Nel 2005 questa attività frenetica arriva al capolinea del pensionamento, e allora iniziano gli interrogativi sul futuro: «A quel punto ero alla ricerca di un’opportunità che potesse impegnarmi su base volontaristica; avevo vissuto un’esperienza lavorativa stimolante ed era giunto il tempo di alimentare l’aspetto più umanitario della mia esistenza». La lettura di un annuncio su “Il Centro”, principale testata giornalistica abruzzese, la ricerca di nuovi “ambasciatori” per la Fondazione, un viaggio a Roma per incontrare la signora Agnelli, e l’avventura ha inizio.
I primi anni sono di organizzazione e ricerca di una squadra che potesse collaborare alla migliore riuscita della responsabilità che Giuseppe aveva deciso di assumersi e di sondaggio delle potenzialità locali di recepimento dei messaggi in favore della ricerca. Tutto questo mentre la sorte stava predisponendo per Giuseppe e per tutta la popolazione de L’Aquila una di quelle evenienze capaci di sconvolgere drammaticamente ogni equilibrio preesistente: «Era la notte del 6 aprile 2009 quando la terra tremò, portandosi via 287 vite innocenti, provocando danni per svariate centinaia di milioni di euro, mettendo in ginocchio un’intera regione e segnando indelebilmente la storia e il destino di un territorio». Da quel momento nulla è stato più come prima, e neanche l’attività di sensibilizzazione verso la causa della lotta contro le malattie genetiche. «Eppure - racconta Giuseppe - dopo i primi e più difficili frangenti, la gente d’Abruzzo ha saputo sorprendermi continuando a seguire i miei inviti alla donazione. Voglio raccontare solo un episodio. Già da prima del terremoto, la ricerca Telethon sosteneva un importante studio sull’osteoporosi condotta da Anna Maria Teti presso l’università del capoluogo abruzzese. La stessa ricercatrice, la notte del terremoto è tornata presso la sede del suo istituto per metter in protezione i preziosi materiali della ricerca».
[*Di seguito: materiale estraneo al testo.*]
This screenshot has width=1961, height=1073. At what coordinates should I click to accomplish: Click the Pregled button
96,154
Il lavoro di Giuseppe a favore della Fondazione, da quel momento, ha dovuto subire una sterzata, ma non si è mai arrestato. «Ho dovuto modificare il registro delle iniziative, rinunciando a manifestazioni particolarmente spettacolari, come concerti o rappresentazioni teatrali, mentre ho incrementato la collaborazione con le associazioni del territorio, come le Pro Loco. Del resto, sono stato sempre spinto a una maggiore responsabilizzazione nella mia missione di coordinatore e per questo, cercando di captare le caratteristiche del territorio, anche grazie a questo costante lavoro di conoscenza e consapevolezza, oggi posso contare su una serie di punti fermi. Come le società operaie di Avezzano e Sulmona, che non hanno mai smesso di garantire una base di raccolta costante, seppur in misura commisurata al momento che il territorio stava vivendo».
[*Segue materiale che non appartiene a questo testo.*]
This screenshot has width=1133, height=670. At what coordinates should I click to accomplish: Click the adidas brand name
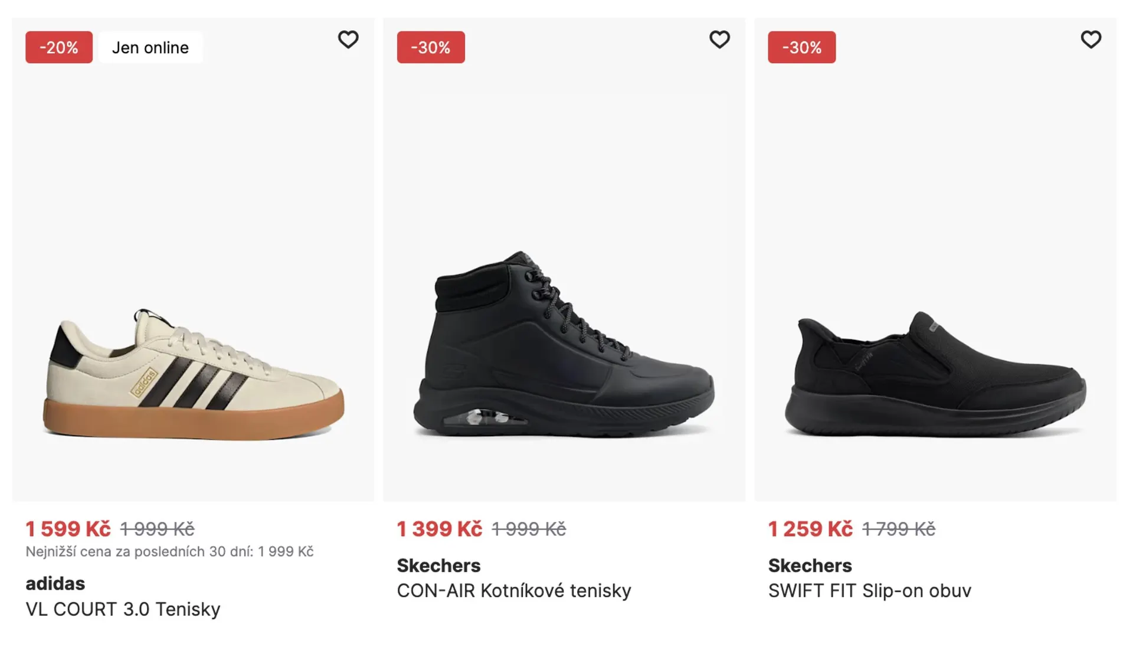(55, 583)
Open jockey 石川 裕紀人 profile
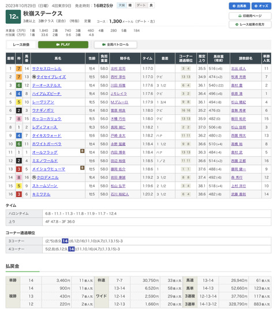 (120, 194)
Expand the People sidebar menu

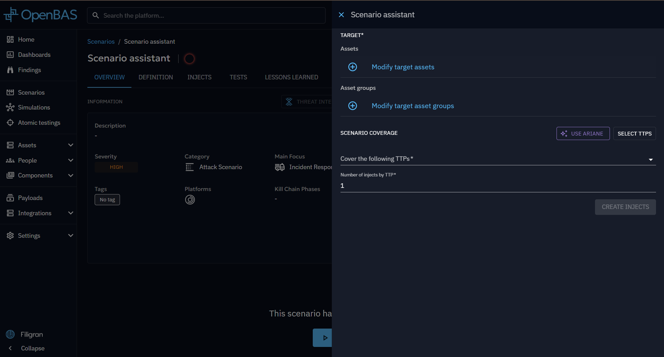tap(71, 160)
È una storia di tenacia quella di Giuseppe che ha saputo incontrare e dialogare con una realtà fatta di gente fiera e orgogliosa, dotata di quelle stesse qualità che oggi stanno contribuendo al risanamento di una ferita sopra la cui cicatrice, indelebile, sta riemergendo una comunità ancora più forte e sempre più proiettata verso un futuro di rinascita che continua, pur tra mille difficoltà, a credere nel futuro.